╭─ QUOTED PASSAGE

INA 212(a)(7)(A)(i)(i) Expedited Removal

INA 212(a)(7)(A)(i)(i) Expedited Removal

When applying for entry to the United States, a foreign national in possession of a valid visa must demonstrate to the CBP officer at the port of entry that they are eligible to enter in the visa classification requested.  For example, a B2 tourist must demonstrate that they will return home after their period  of authorized stay, have sufficient funds to cover their trip without working, and actually be coming for a tourist purpose.  An H1B worker must show that he or she is truly coming to work for their petitioning employer and have not previously violated their immigration status.

To determine if the applicant is eligible for entry, they may search the applicant’s luggage, phone, email, confirm hotel reservations, call the potential employer or do any other investigation deemed necessary.  Upon conclusion, if the CBP officer does not believe the visa holder is eligible for entry under the requested classification then he will cancel the applicant’s visa which renders the applicant inadmissible under INA 212(a)(7)(A) or INA 212(a)(7)(B).  Then CBP may decide that the applicant’s actions warrant removal from the US and will order the applicant removed and barred from entry for 5 years.

Most our of clients who encounter this problem or potential problem do not seek our help until after the removal order is issued.  In some cases, there are methods for getting the removal order rescinded and in others, a waiver may be a possibility.

In 2020, we were contacted by a potential client who was a frequent traveler to the US who used a B1/B2 for entry.  She always entered for a business purpose which was to visit certain business contacts related to her foreign business enterprise.  She never worked or conducted business in the United States.  Unfortunately, during her latest attempted entry, CBP searched her phone and based on some files located therein, believed that her actions constituted unauthorized employment.  CBP cancelled her visa, removed her from the country and instructed her to obtain a work visa for future entries to the US.  When she described her previous actions in the US, we believed that it did not constitute employment nor was a work visa required.  We helped her gather evidence to prove her innocence of CBP’s accusations and we were able to get the removal order rescinded so she could continue her business trips as done before.

╰─
╭─ STORED RECORDS

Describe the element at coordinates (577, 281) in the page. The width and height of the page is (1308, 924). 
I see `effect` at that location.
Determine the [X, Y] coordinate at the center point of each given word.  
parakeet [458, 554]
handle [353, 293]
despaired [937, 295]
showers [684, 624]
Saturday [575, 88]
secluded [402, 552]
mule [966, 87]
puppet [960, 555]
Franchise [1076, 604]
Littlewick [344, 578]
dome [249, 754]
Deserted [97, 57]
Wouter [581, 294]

╰─
╭─ STORED RECORDS

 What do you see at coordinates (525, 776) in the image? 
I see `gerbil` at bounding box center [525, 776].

╰─

REQUIRED ACTIONS =>
• 1. Please summarize the expedited removal text in three sentences.
• 2. Output the expedited removal text from "When applying for" to "their immigration status.", word for word.
The rows have nothing to do with the expedited removal text.

ANSWERS FOR THIS EXERCISE =>
• 1. A foreign national with a valid visa must show the CBP officer at the port of entry that they are eligible to enter in the requested visa classification, and the officer may search their luggage, phone and email or carry out any other investigation deemed necessary. If the officer decides the applicant is not eligible, the visa is canceled, which makes the applicant inadmissible, and CBP may order the applicant removed and barred from entry for five years. In some cases a removal order can be rescinded or a waiver may be possible, and in 2020 a frequent B1/B2 traveler had her removal order rescinded after evidence was gathered to counter CBP's accusation of unauthorized employment.

• 2.
When applying for entry to the United States, a foreign national in possession of a valid visa must demonstrate to the CBP officer at the port of entry that they are eligible to enter in the visa classification requested.  For example, a B2 tourist must demonstrate that they will return home after their period  of authorized stay, have sufficient funds to cover their trip without working, and actually be coming for a tourist purpose.  An H1B worker must show that he or she is truly coming to work for their petitioning employer and have not previously violated their immigration status.